After essentially enjoying police immunity throughout his early Bushwick years due to cleaning up the neighborhood, by the mid-‘80s York’s questionable enterprises, said to include arson, extortion, and intimidation – not to mention widescale fraud and continuing suspicion of underage sexual assaults – were wearing thin on local authorities.
That’s when York and his “disciples” made the move to “Camp Jazzir” in the Catskills, where York built a multi-million-dollar home for himself while his now-named “Nuwaubian” followers lived in nearby trailers.
With New York law-enforcement pressure mounting in the early ‘90s, York told the Nuwaubians they would soon head south, where they would establish their own nation, declare sovereignty from the United States, and promote Black superiority. And then, he and his followers arrived in Putnam County.
Longtime local residents no doubt remember Dwight York, who quickly made a legal name change to Malachi Z. York upon arrival, then added “Dr.” as a prefix. Over the decades, York went by several names, legal and otherwise, including Issa al Haadi al Mahdi, Supreme Grand Master, Nayya Malachizodoq-El, Pharoah Neter A’aferti Atum-Re, Chief Black Eagle of the Yamassee tribe, Grand Hierophant TuHuTi, and Man From Planet Rizq, among others. He also claimed to have at least 18 different personalities.
Likewise, his organization operated under various titles throughout its history.

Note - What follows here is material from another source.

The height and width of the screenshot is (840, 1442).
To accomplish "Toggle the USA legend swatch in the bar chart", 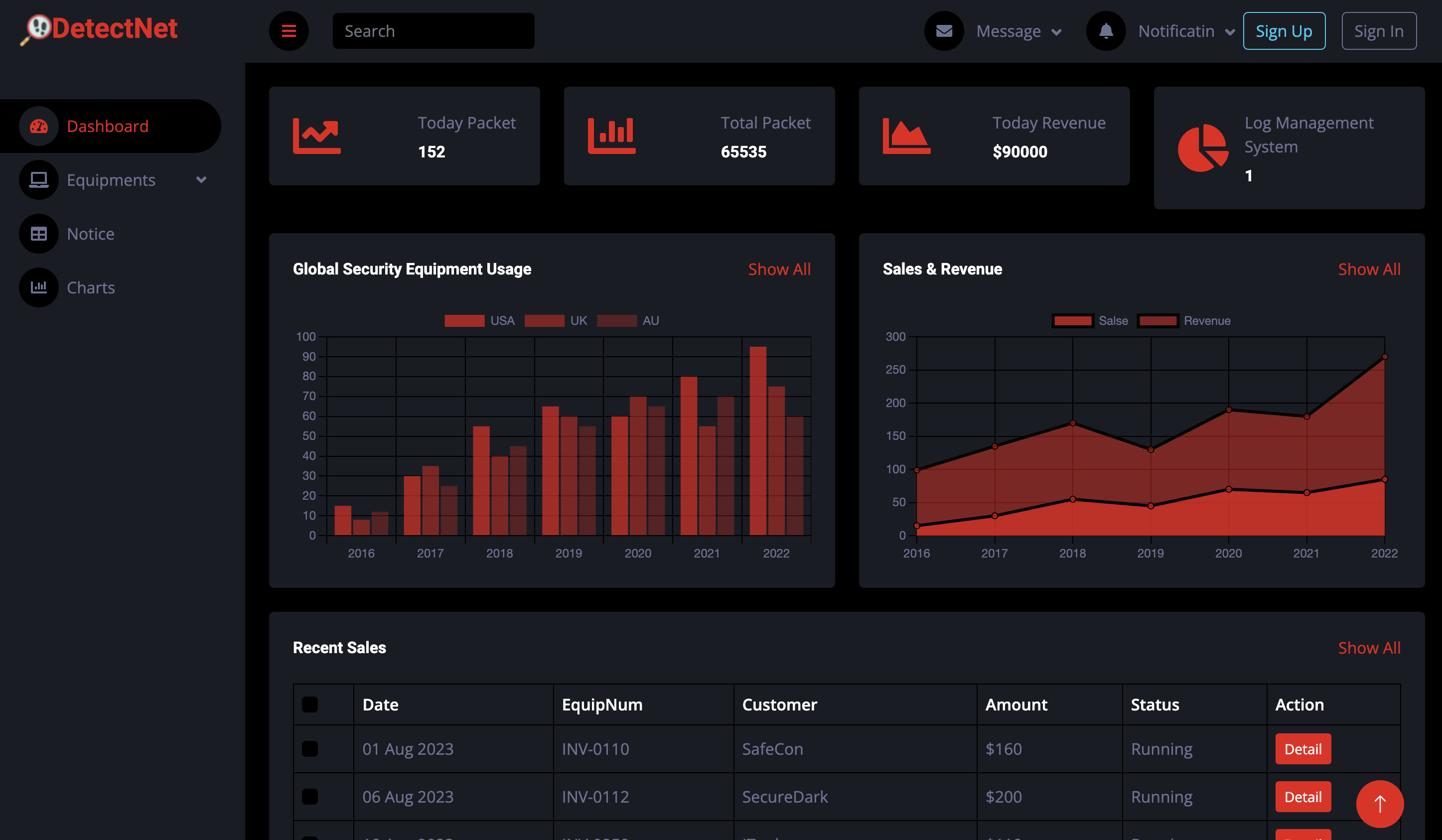I will click(464, 320).
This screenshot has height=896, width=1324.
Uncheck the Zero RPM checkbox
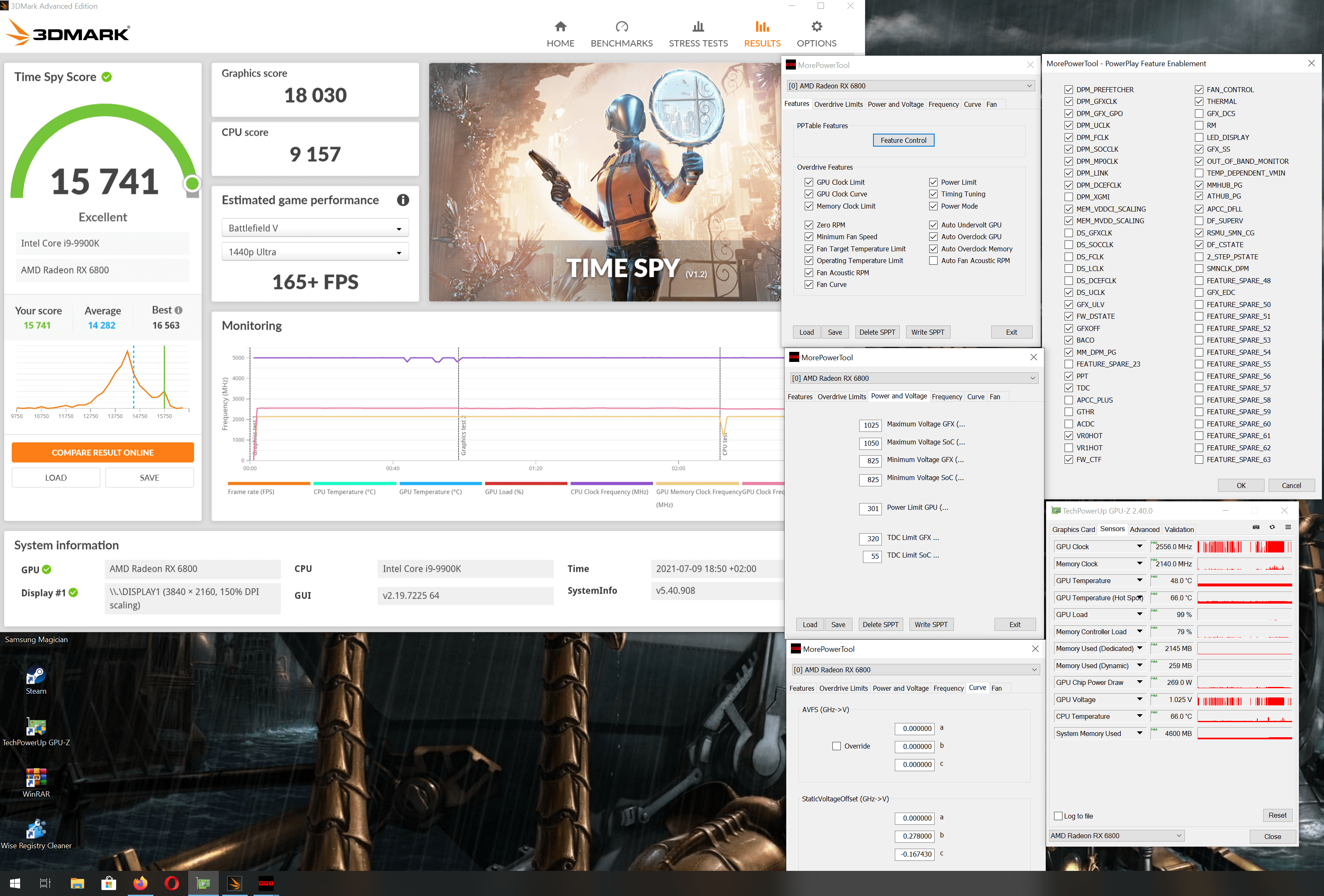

In addition to AAC and Nuwaubian, York led at various times the Holy Tabernacle Ministries, Al Mahdi Shrine Temple No. 19, and the Yamassee Native American Moors of the Creek Nation.
His “religious” teachings and trappings were similarly fluid, starting as a derivative Islamic doctrine, but including Christian, Jewish, and Native American influences. York also claimed at one time to be an extraterrestrial from the planet Rizq and suggested a spacecraft from the galaxy Illyuwn would visit Earth in 2003 to take away precisely 144,000 chosen people.
In Putnam County, though, he settled on a dominant Egyptian idolatry theme. This led to the creation of “Tama-Re,” the name for an Egyptian-themed compound on the Putnam County property that involved nearly 20 acres hard alongside Shady Dale Road.
The Tama-Re complex eventually was dominated by a pair of four-story tall pyramids, one black and one gold, plus large Ankh and Sphinx-like monuments, an Arc de Triomphe-like-guard gate, a seemingly Stonehenge-inspired structure, and plenty of artificial palm trees.
All the buildings and monuments were built of cheap pressboard covered by a stucco-like finish, then painted in colorful “Egyptian” designs.
Up to 200 Nuwaubian followers continued to be housed full-time in the now-familiar double-wide trailers, while York had a large, two-story home built on the southern side of the complex for his private use. He gradually took to spending most of his time at an upscale home in Athens, however, about 40 miles away.
Ultimately, it was one of Tama Re’s many structures, a supposed storage building being used as an illegal nightclub that led to York’s downfall.
A random finding of an advertising flyer in her Eatonton hairdresser’s shop by then county council member Sandra Adams in 1998 tipped her off to Club Rameses at Tama-Re. But Adams knew she’d never heard of an application, never mind approval, of any such venture on the Nuwaubian grounds.
So, Adams dispatched Eatonton’s building inspector to go visit the Nuwaubian compound, where he was turned away by an armed guard. That also drew the attention of recently elected Putnam County Sheriff Howard R. Sills, who after plenty of legal wrangling from both sides eventually returned to Tama Re with the inspector and promptly established the nightclub was not permitted, nor was it up to code even if it had been.
Within a month, Club Rameses was shut down and padlocked. The end of Tama Re and Dwight York had been put in motion – but it wouldn’t come easy.